Tuesday, June 18, 2013

Book

Some of you may remember a book title and idea that I mention YEARS ago.  "Family... Or something like it."  There are two things you should know about it.  One, I'm lazy, so I never started.  Two, since the idea came to me my entire idea of family has shifted.

My Uncle Jim said something along the lines of, "family is what you make it".  His point was that it's not something I'm born into, it's not something that chooses me, it's what I choose to make my family.
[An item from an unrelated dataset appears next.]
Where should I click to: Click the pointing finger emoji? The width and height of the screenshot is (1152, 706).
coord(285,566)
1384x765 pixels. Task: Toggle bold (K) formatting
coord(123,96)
I'm lucky.  I have an awesome family (according to Uncle Jim's definition).  It includes those who chose me and those I chose.  Which is ultra fortunate because I'm adopted and there's no "born into" family.  I have people I've met thru my boyfriend who I'd sooner go thru hardship with than anyone else.  They're the ones who showed up at my house mostly naked for my 25th birthday without my knowledge (seriously... I should make a whole post JUST about that).  They are the ones I spend "Christmas" with... except for the actual day.  They are the first to know big news, to celebrate big news, to cry with me, to watch stupid TV with me, to know I'm just having a crappy day, to spend pointless time with me, run errands, get pierced, get tattooed, go camping.... The list goes on.
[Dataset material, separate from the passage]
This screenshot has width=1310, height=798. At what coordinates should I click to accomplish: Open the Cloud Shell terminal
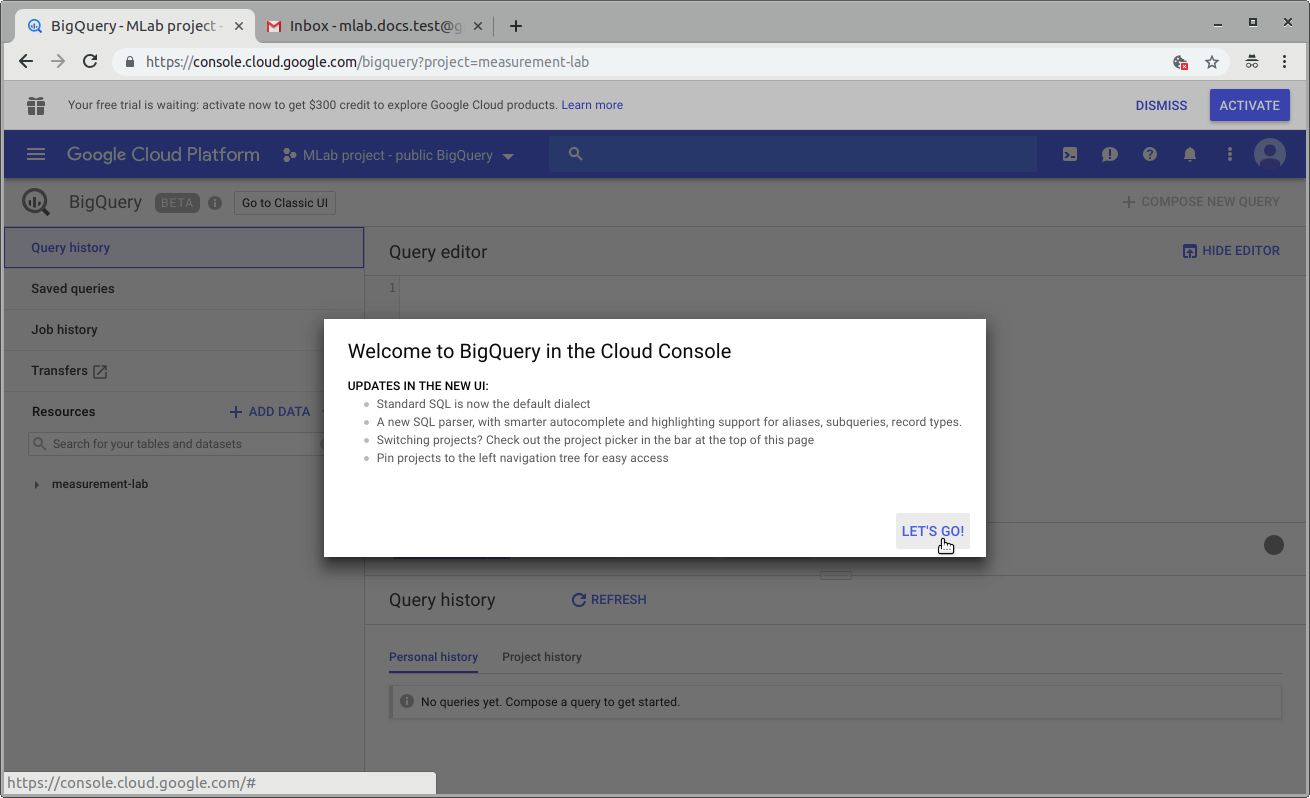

There's the family I was adopted into.  Who are the second to know anything, never get tattooed with me (largely because those who would live tons of miles away), hardly know if I'm having a bad day, don't typically come be dumb with me, etc.  I love them just as much as those who are my firsts and are my solid ground, but it's not the same.  Again, a lot of this has to do with mileage, but a lot also has to do with ... So many factors.  Those that are in NM have completely different life paths then I do.  They're all gonna teach something or have kids or have too many "real" things to do.  Those that live far away... Live far away.
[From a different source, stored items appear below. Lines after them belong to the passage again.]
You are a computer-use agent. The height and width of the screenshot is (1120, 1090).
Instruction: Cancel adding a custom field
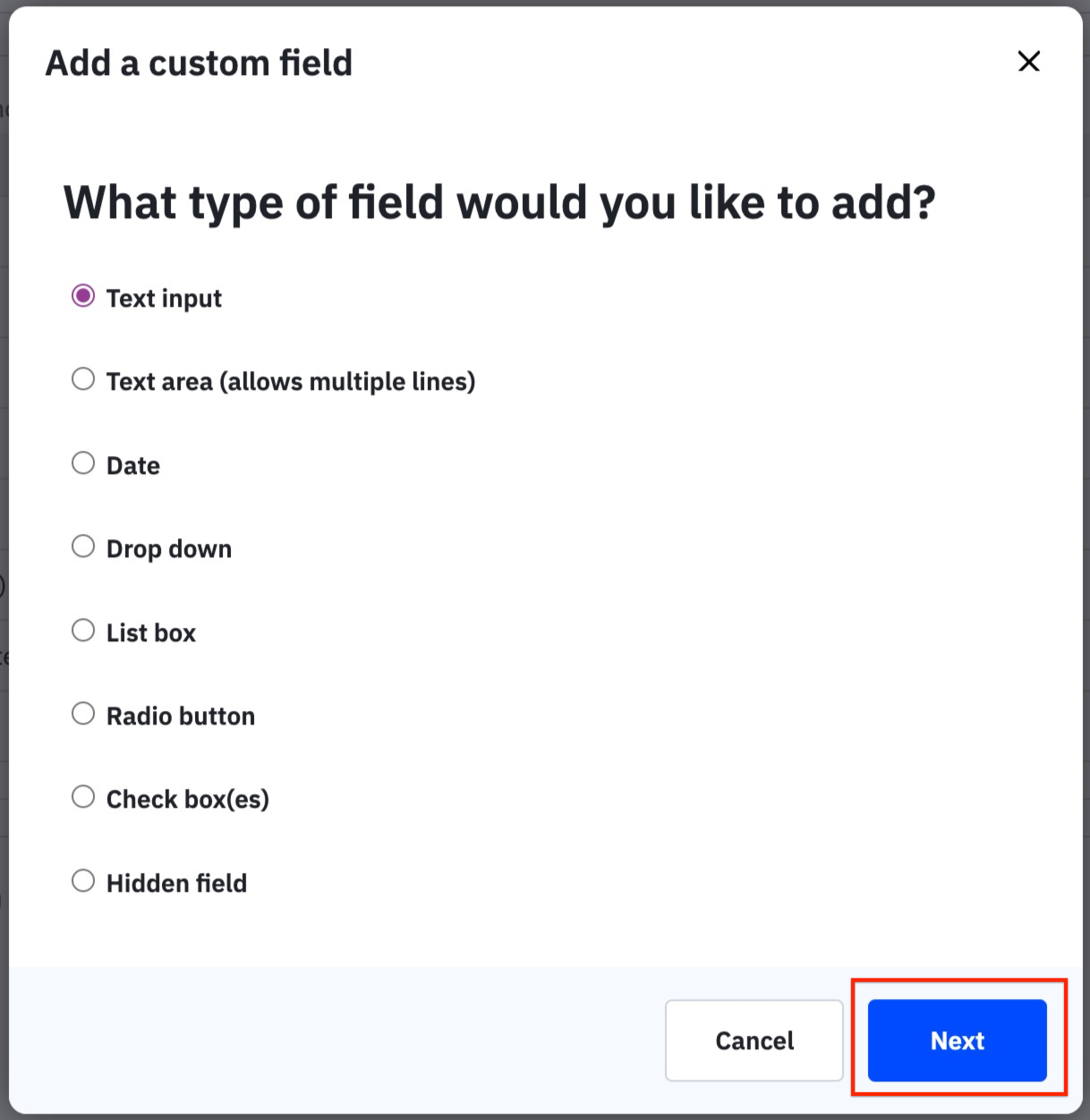tap(754, 1040)
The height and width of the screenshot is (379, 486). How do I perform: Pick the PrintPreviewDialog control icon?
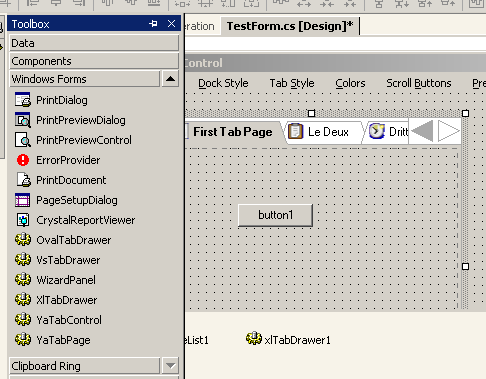point(22,120)
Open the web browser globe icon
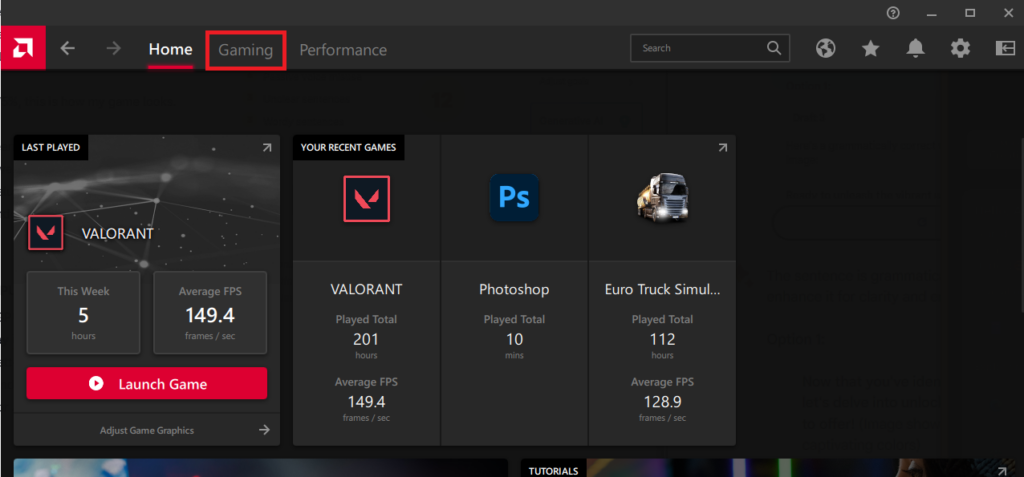 pos(825,49)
Then there's the family I inherited from a now ex-friend.  They are the ones who are as close the first definition of family, but also live far away but typically remain(ed) more involved in whatever I am.  But now it's weird.  Because of the "ex" part.  It's all very petty.  It's all very lame.  But I was there first and someone else got jealous and it all went to hell.  I miss this family the most because so much of the first "family" is still there, but they're slowly slipping into the second "family" and .... I just fucking don't know.


That's it.  I don't fuccccckkkking know.  I probably never will.  


I'm lost.


Grampa would know what to do.  Even gave advice as they started slipping.  But then he ... couldn't.  And "ex" was like, "Oh, who the fuck cares.  Your grampa's gone.  He was basically mine, too.  But I was told to go lick this frozen pole, so I'm gonna."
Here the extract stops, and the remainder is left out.